À l’origine, la mise sur pied de cours de mise à niveau à durée variable venait répondre à au moins deux besoins exprimés dans le milieu. D’une part, les recherches à l’interne avaient démontré que les étudiants placés face à un échec tôt dans leur cheminement avaient tendance à tout simplement abandonner leurs études collégiales. C’était particulièrement vrai pour les étudiants des programmes techniques, qui persévéraient généralement jusqu’à l’obtention de leur diplôme quand ils réussissaient leurs premiers cours. On cherchait en fait un moyen de prévenir l’échec. D’autre part, le Département des arts et lettres souhaitait vivement la création de cours supplémentaires pour venir en aide aux étudiants faibles en français écrit. Il faut préciser qu’historiquement, le cégep Beauce-Appalaches n’a jamais offert de cours d’appoint, peu importe la discipline. C’est dans ce contexte qu’on a demandé au ministère de l’Éducation, au printemps 2002, l’ajout variable d’heures au premier cours de français. Cette mesure semblait appropriée pour favoriser la réussite et encourager la persévérance de certains étudiants ciblés.

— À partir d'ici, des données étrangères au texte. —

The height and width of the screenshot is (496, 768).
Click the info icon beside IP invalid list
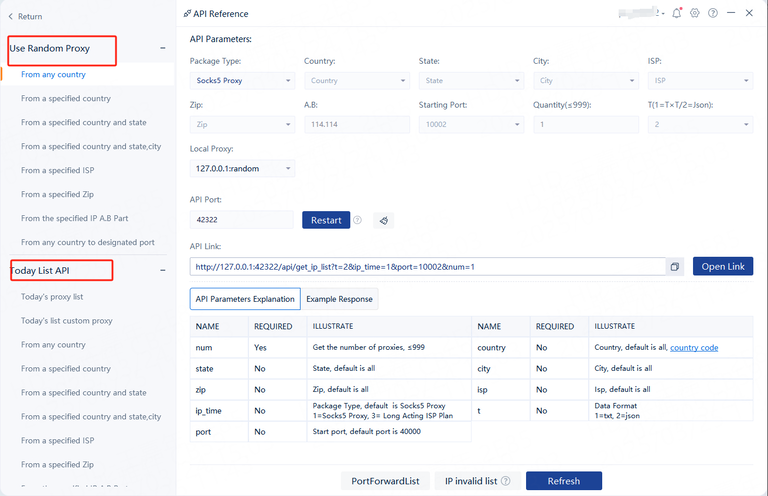506,481
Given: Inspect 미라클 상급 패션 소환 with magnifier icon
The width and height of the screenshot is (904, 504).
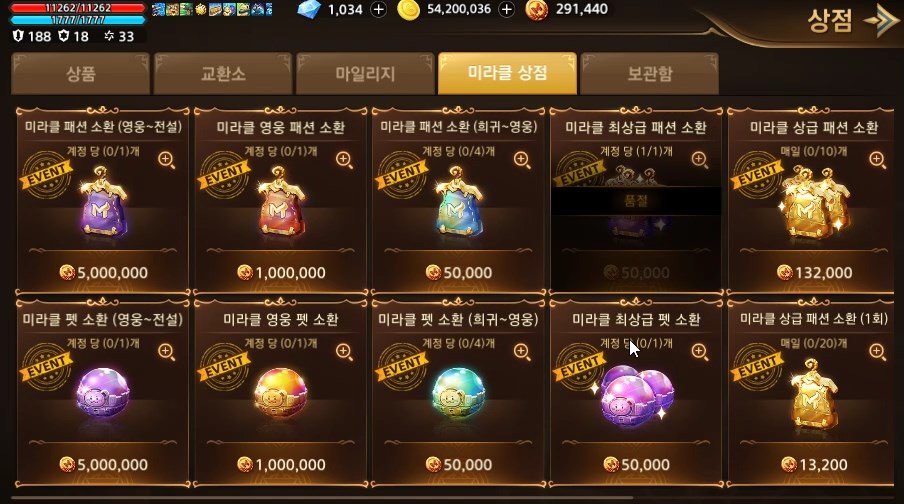Looking at the screenshot, I should tap(877, 160).
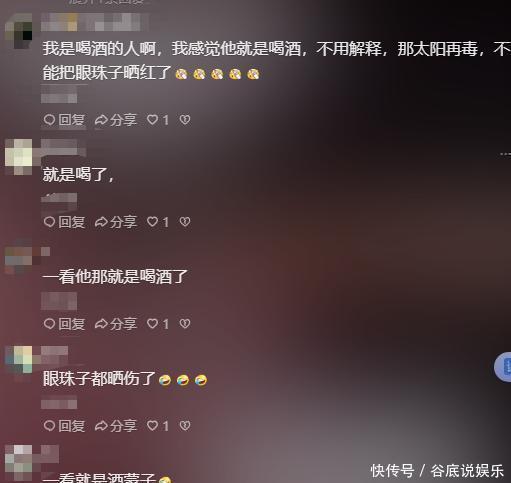Share the 就是喝了 comment
The height and width of the screenshot is (483, 511).
pos(116,222)
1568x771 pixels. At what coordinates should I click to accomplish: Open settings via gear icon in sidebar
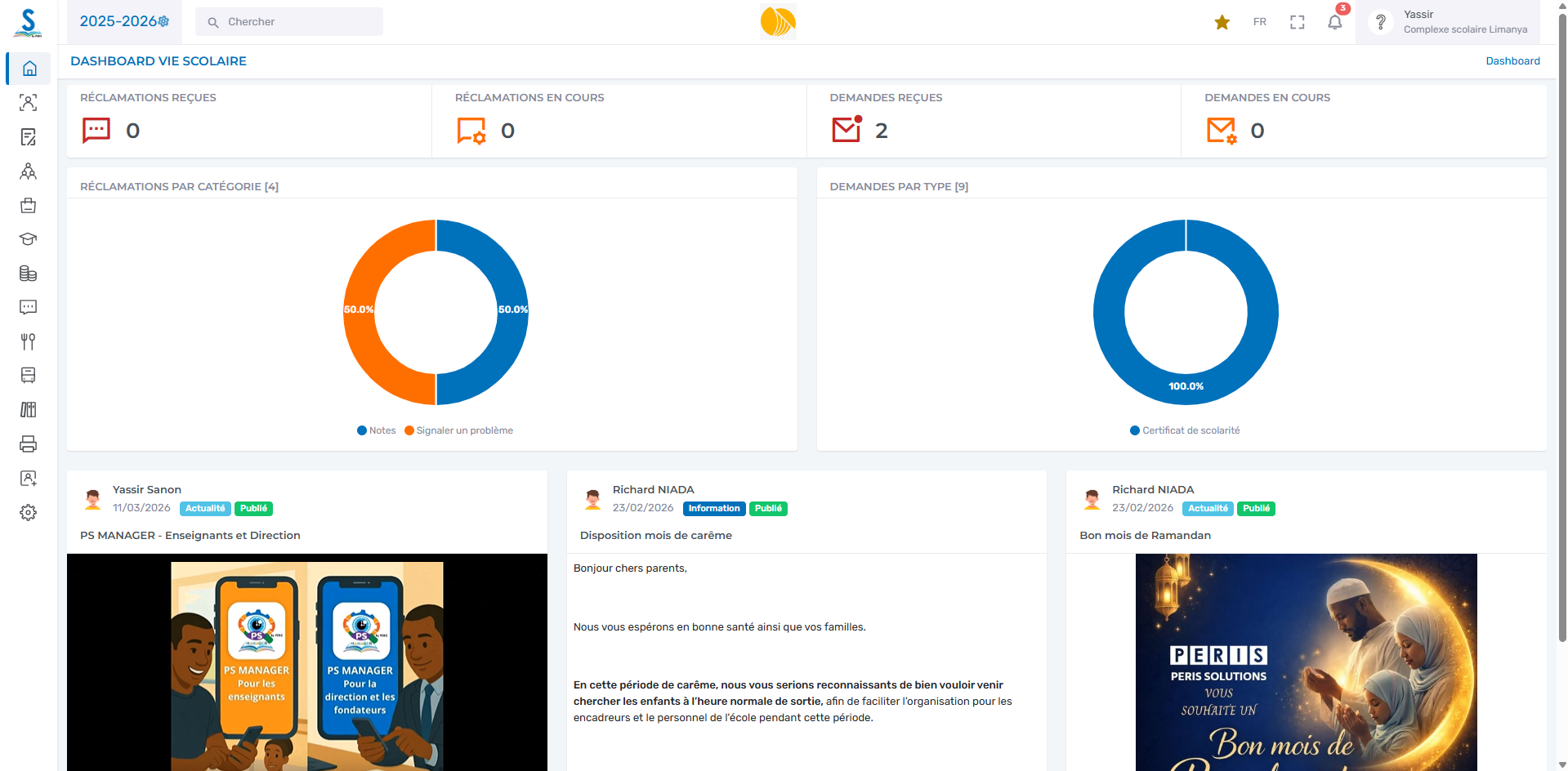pos(29,512)
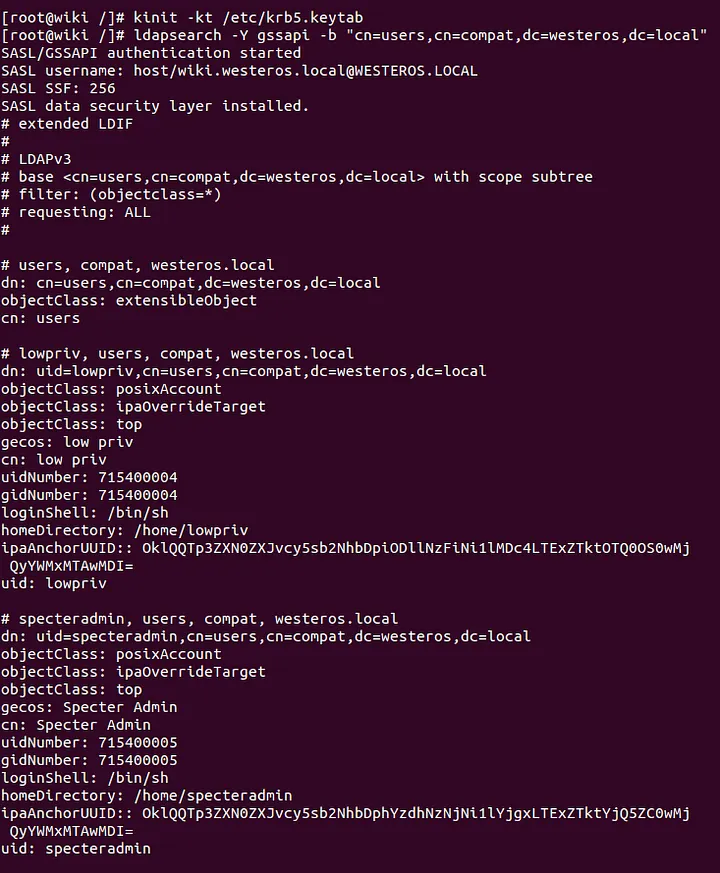Viewport: 720px width, 873px height.
Task: Click the "# requesting: ALL" line
Action: click(76, 212)
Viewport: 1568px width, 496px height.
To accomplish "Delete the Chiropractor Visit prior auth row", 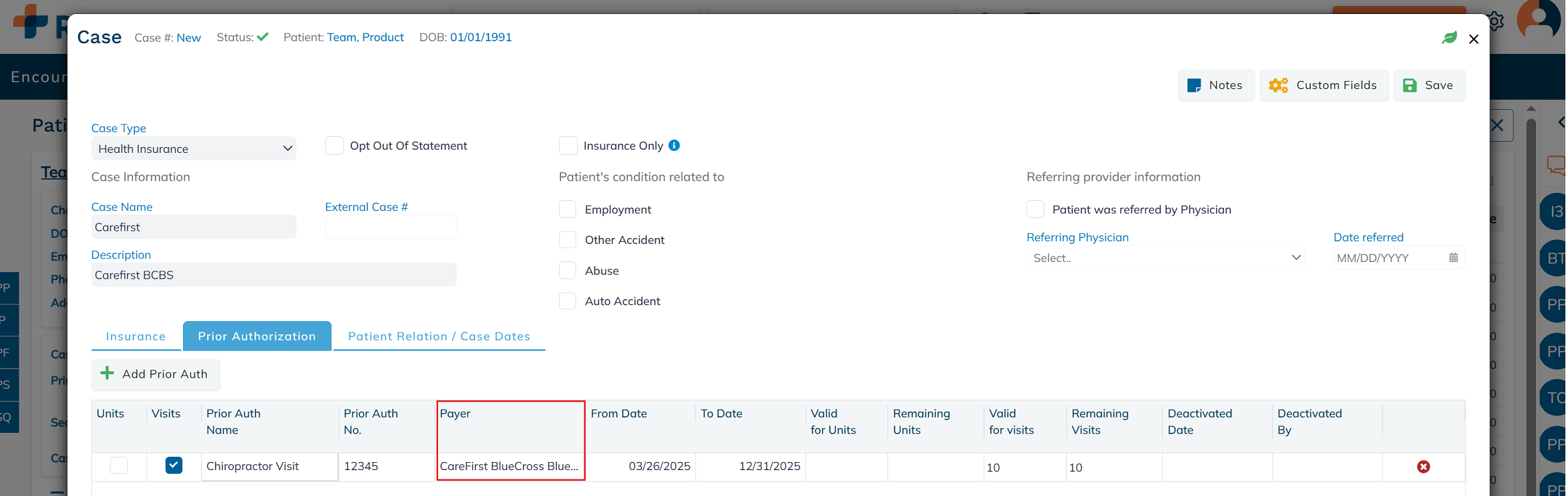I will tap(1423, 467).
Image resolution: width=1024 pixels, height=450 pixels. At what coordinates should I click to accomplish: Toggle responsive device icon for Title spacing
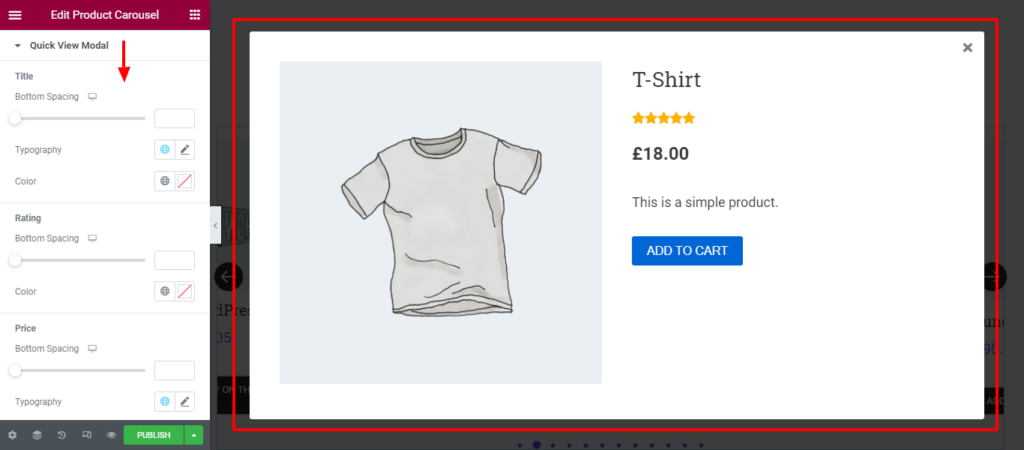point(93,96)
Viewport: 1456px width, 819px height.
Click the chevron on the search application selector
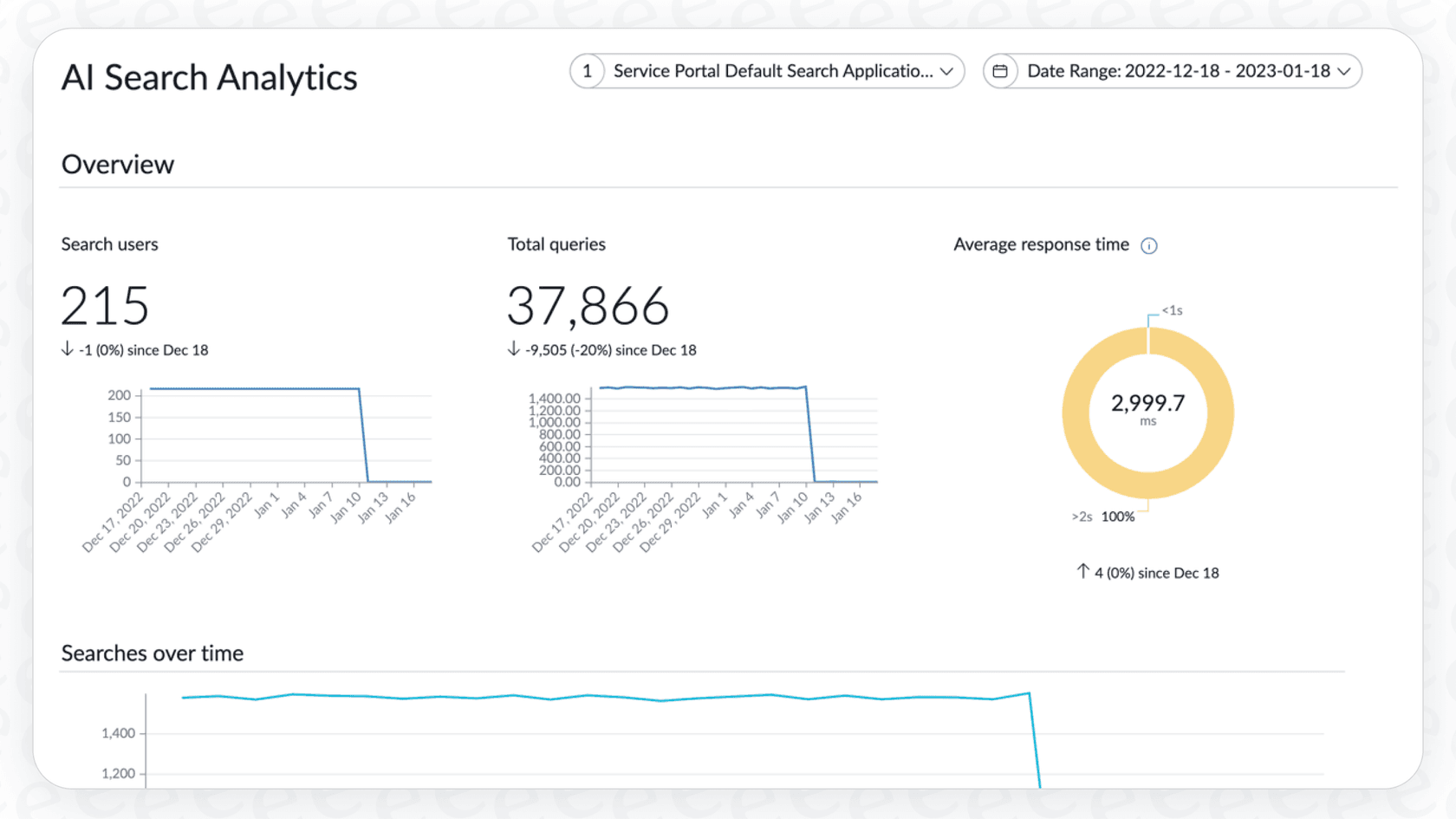948,71
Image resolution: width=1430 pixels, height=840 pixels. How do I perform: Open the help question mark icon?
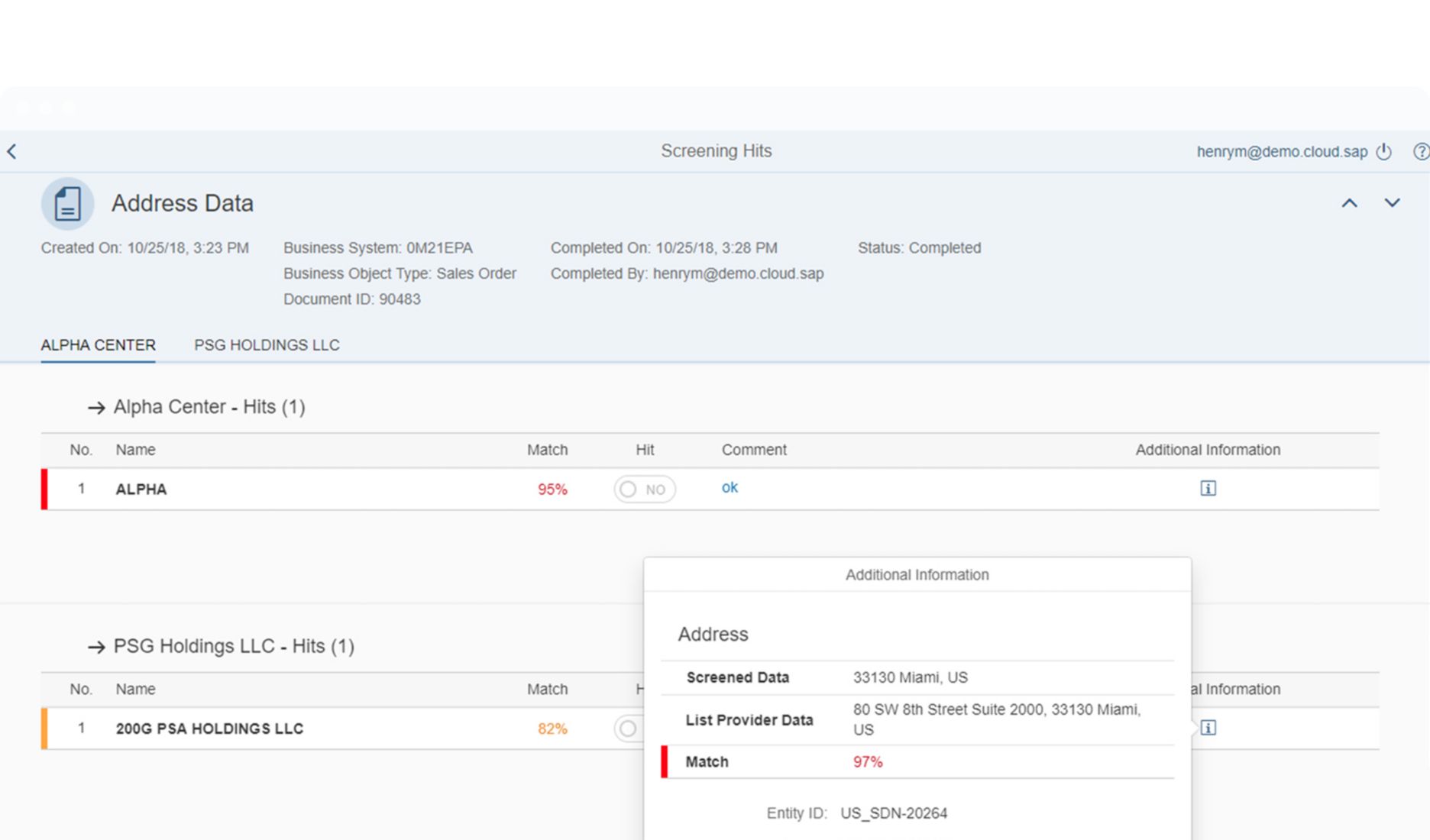[1420, 151]
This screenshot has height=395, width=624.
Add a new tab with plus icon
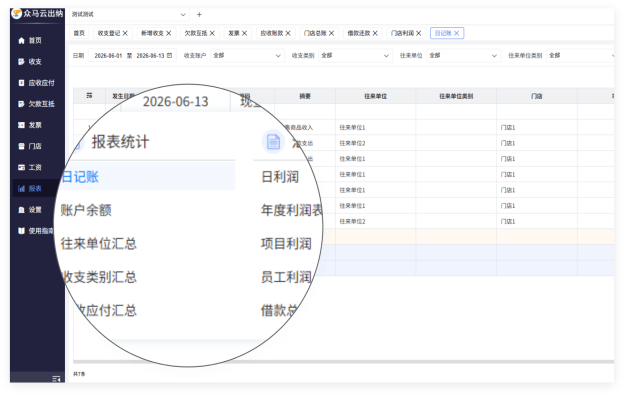pos(199,15)
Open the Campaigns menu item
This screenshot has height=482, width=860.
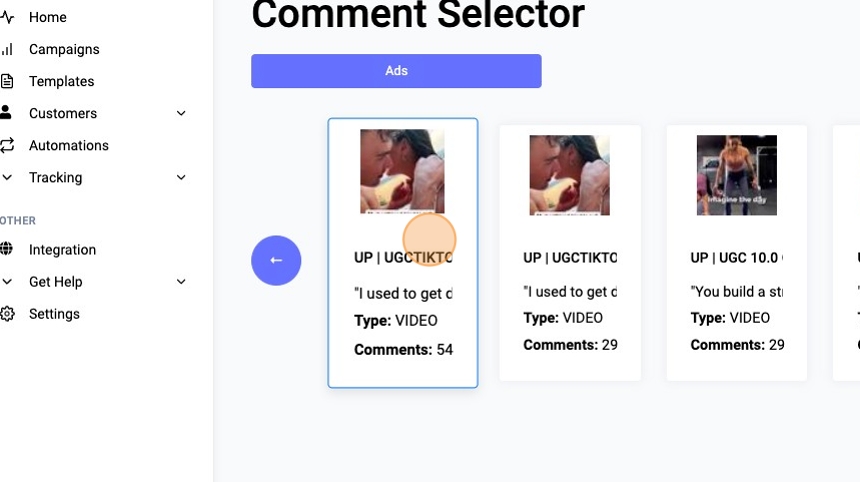tap(64, 49)
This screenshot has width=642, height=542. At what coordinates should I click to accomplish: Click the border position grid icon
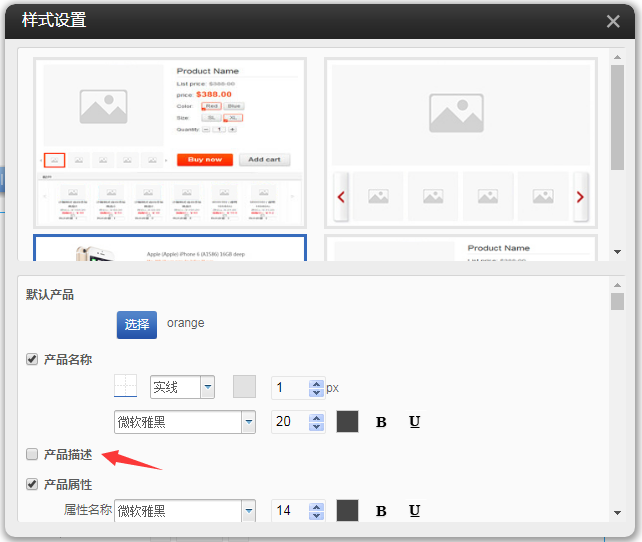126,387
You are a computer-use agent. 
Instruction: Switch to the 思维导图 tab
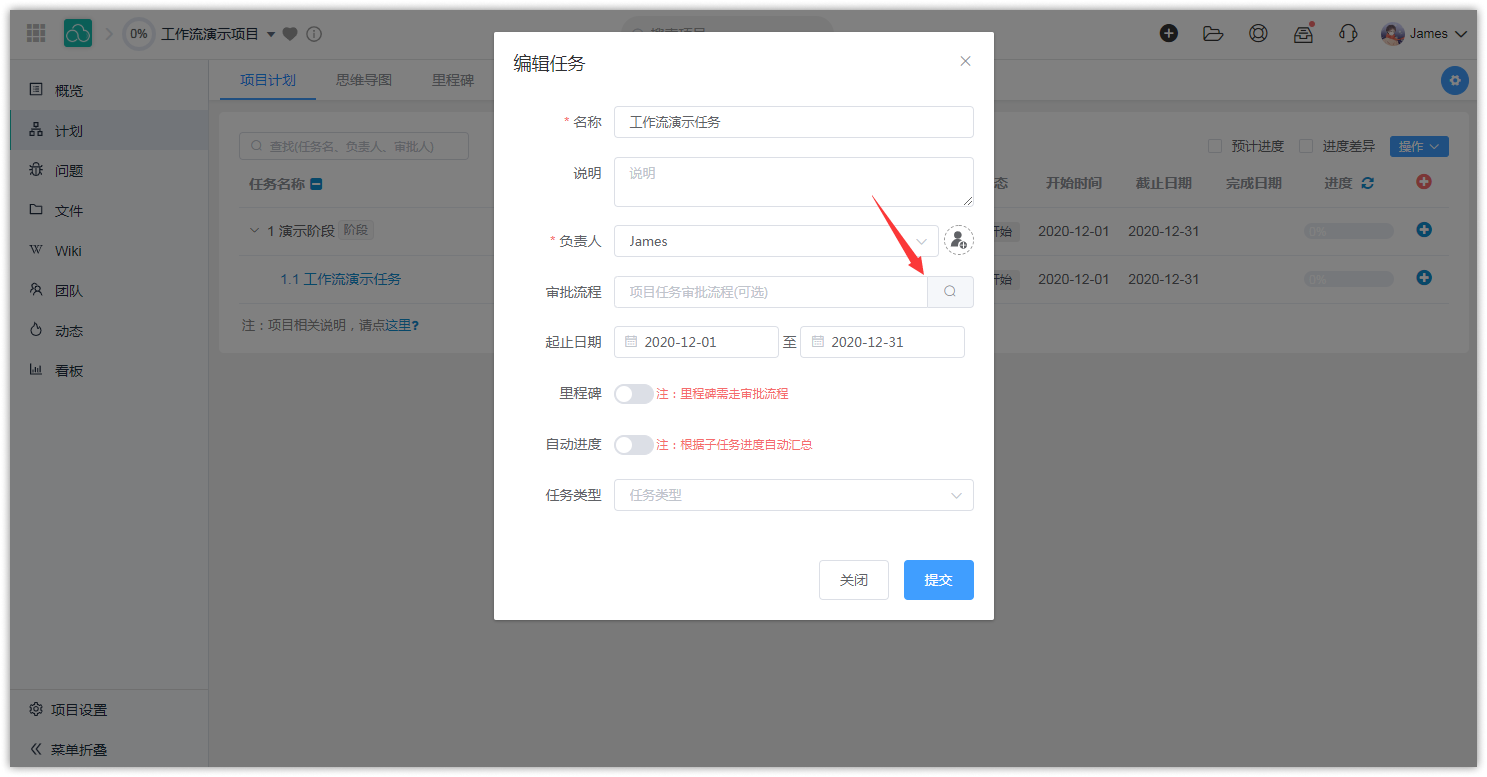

Précisons que c’est de façon exceptionnelle et pour répondre aux besoins exprimés dans le projet que le Ministère a autorisé le collège à créer deux cours d’établissement de mise à niveau, un premier de 15 heures-contact et un deuxième de 30 heures-contact. Ces deux cours, offerts de septembre 2002 à septembre 2004, devaient permettre au collège d’offrir aux élèves en difficulté le soutien prévu dans le projet afin de favoriser la réussite de la formation générale propre en Langue d’enseignement et littérature.

Concrètement ?

À la session d’automne 2002, l’ajout d’heures supplémentaires au premier cours de français s’est traduit de la façon suivante. Les « ateliers de grammaire » (c’est ainsi qu’on avait vite surnommé les heures supplémentaires) étaient d’une durée de 15 heures (deux par semaine) et ont commencé après la semaine de relâche. Comme le cours de français de la formation générale propre est le premier de la séquence au cégep Beauce-Appalaches, on a choisi, pour l’expérience, le cours Langue et rédaction (601-AWT-04) offert aux étudiants du secteur technique et de la session d’accueil, entre autres parce que davantage d’étudiants à risque d’éprouver des difficultés en français y sont inscrits.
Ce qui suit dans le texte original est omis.